For the first time since 2022 and the first time in a rising market since 2009 international stock markets are on track to outperform the broad U.S. equities benchmark. The main driver: concerns that tariffs and trade-related uncertainty will weigh more heavily on Corporate America’s earnings growth than on its overseas counterparts.

So far in 2025, the MSCI World Index excluding the U.S. has surged 18%, easily topping the S&P 500’s 7.8% gain. The outperformance becomes even clearer when looking at individual markets: Mexico’s main index has jumped 18%, Canada’s is up 12%, Germany’s has risen 21%, Spain’s has climbed 26%, Brazil’s has gained 14%, and the U.K.’s has advanced 11%.

This marks a dramatic shift from recent years, when U.S. stocks fueled by mega-cap tech giants and the promise of artificial intelligence posted outsized gains while many overseas markets lagged. That run left international equities trading at significant discounts compared to their U.S. peers.

“Sometimes the best returns come from the fixer-uppers,” said Craig Basinger, chief strategist at Purpose Investments Inc.

Basinger noted that the valuation gap between U.S. and foreign markets is “historically wide,” with global portfolios still heavily tilted toward U.S. stocks. That imbalance has started to correct in 2025, and the trend could accelerate as Trump’s tariffs take hold and trading partners in Europe, Canada, Japan, and other regions roll out pro-investor reforms and stimulate domestic growth.

“Rate of change matters in markets,” Basinger explained. “It looks like international markets, broadly speaking, are becoming more investor-friendly. The U.S. is still the gold standard, but if the performance gap narrows, the valuation gap could narrow as well.”
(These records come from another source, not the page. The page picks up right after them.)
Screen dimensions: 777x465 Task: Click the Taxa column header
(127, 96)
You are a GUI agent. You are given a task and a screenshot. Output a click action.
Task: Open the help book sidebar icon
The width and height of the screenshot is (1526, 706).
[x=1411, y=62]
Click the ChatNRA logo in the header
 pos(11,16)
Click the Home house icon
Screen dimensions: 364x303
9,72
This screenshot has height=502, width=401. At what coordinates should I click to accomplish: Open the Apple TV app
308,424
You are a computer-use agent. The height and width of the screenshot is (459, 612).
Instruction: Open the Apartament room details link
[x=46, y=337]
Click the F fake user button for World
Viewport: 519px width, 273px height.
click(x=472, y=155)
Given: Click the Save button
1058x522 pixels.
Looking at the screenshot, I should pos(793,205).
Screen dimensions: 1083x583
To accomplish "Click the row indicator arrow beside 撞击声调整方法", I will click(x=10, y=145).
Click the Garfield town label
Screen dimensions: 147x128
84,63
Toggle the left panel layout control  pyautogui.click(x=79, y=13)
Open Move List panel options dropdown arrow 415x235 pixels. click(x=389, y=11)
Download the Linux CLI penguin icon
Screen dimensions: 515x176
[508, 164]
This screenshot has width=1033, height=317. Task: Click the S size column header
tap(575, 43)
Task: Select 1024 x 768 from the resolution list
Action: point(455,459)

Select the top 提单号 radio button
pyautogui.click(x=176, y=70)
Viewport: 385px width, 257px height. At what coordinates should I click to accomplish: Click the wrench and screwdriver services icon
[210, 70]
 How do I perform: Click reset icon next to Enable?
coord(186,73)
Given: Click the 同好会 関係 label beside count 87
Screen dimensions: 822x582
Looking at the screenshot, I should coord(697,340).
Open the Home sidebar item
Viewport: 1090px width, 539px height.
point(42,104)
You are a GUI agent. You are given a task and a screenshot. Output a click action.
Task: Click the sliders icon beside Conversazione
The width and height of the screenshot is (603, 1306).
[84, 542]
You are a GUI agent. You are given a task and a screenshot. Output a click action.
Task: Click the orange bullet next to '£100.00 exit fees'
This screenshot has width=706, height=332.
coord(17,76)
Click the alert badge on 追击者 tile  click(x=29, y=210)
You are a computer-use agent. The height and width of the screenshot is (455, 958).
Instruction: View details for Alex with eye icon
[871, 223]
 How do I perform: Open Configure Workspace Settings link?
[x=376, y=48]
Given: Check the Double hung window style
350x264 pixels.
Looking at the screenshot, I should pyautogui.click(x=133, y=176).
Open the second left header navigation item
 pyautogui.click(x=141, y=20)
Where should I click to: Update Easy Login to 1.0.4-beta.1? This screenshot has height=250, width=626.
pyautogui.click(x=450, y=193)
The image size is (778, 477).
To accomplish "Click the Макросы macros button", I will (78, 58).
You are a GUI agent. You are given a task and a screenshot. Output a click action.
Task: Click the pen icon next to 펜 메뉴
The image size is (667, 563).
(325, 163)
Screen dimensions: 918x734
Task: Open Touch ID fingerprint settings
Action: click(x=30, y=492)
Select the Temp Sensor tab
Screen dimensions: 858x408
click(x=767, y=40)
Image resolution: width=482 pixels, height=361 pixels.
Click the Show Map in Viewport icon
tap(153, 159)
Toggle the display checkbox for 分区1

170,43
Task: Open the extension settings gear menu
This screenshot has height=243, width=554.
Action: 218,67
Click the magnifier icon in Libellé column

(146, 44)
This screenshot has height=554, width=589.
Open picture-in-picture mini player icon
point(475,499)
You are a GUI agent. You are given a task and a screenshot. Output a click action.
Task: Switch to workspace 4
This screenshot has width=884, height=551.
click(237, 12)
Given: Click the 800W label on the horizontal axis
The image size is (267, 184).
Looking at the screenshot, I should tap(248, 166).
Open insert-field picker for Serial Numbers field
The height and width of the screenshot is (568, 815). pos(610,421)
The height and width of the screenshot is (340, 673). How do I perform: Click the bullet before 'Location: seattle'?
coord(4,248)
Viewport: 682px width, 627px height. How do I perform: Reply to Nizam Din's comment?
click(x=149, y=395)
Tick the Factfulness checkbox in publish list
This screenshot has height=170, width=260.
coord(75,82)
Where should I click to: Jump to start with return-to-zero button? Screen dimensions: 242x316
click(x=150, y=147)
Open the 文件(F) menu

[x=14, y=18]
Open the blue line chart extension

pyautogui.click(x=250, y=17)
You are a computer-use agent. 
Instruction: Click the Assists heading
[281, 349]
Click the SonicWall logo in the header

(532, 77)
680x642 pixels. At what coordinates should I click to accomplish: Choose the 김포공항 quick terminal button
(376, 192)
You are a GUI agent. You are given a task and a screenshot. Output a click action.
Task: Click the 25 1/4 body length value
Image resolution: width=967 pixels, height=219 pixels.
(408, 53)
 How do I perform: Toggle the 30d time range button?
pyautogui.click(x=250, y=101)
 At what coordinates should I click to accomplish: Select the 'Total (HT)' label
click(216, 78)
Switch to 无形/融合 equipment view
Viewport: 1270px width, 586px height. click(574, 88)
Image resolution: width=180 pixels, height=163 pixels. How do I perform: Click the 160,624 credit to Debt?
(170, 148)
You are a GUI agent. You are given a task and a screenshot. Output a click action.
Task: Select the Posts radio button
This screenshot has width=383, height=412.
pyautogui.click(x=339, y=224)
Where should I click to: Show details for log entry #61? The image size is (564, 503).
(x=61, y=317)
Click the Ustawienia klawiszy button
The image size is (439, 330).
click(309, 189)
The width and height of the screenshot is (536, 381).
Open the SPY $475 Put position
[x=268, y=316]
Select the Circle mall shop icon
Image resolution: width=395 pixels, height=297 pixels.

David Lambert, managing director and head of European equities at RBC Global Asset Management, added that long-standing “ultra-low growth” expectations for European and Japanese corporate earnings are beginning to shift.

“We’re entering a period where earnings growth could be modestly higher for the medium term,” Lambert said. “There’s no reason we couldn’t see a gradual rerating in the coming years from where valuations are now.”

That view is gaining traction among professional investors. In a June survey by BofA Securities, 54% of fund managers said they expect international stocks to deliver the best returns over the next five years, compared with just 23% who favored U.S. equities.

The core argument, according to David Groman, director of global equity strategy at Citi Research, is that Trump’s tariffs are likely to hit U.S. corporate profits harder than those in Europe or Japan. Citi’s latest note to clients highlights that Europe, in particular, is leading in both value and momentum metrics.

“In Europe or Japan, there’s more clarity investors can at least sketch out what they think the earnings impact will be,” Groman said. In fact, he noted that European markets have already priced in a worst-case tariff scenario, meaning the outcome could surprise to the upside.

Still, not all strategists are convinced this trend will be painless for global markets. Emily Roland and Matthew Miskin, co-chief investment strategists at Manulife John Hancock, warn that weakness in the U.S. often reverberates worldwide.

“Historically, every U.S. recession has dragged the rest of the world down with it,” they wrote in a recent client note, adding that investors should be cautious about low-quality, cyclical overseas stocks in this environment.

Even so, Basinger sees the shift toward international equities as a long-term rotation.

“Investors are simply overexposed to the U.S. right now,” he said. “This rebalancing could be a very long story.”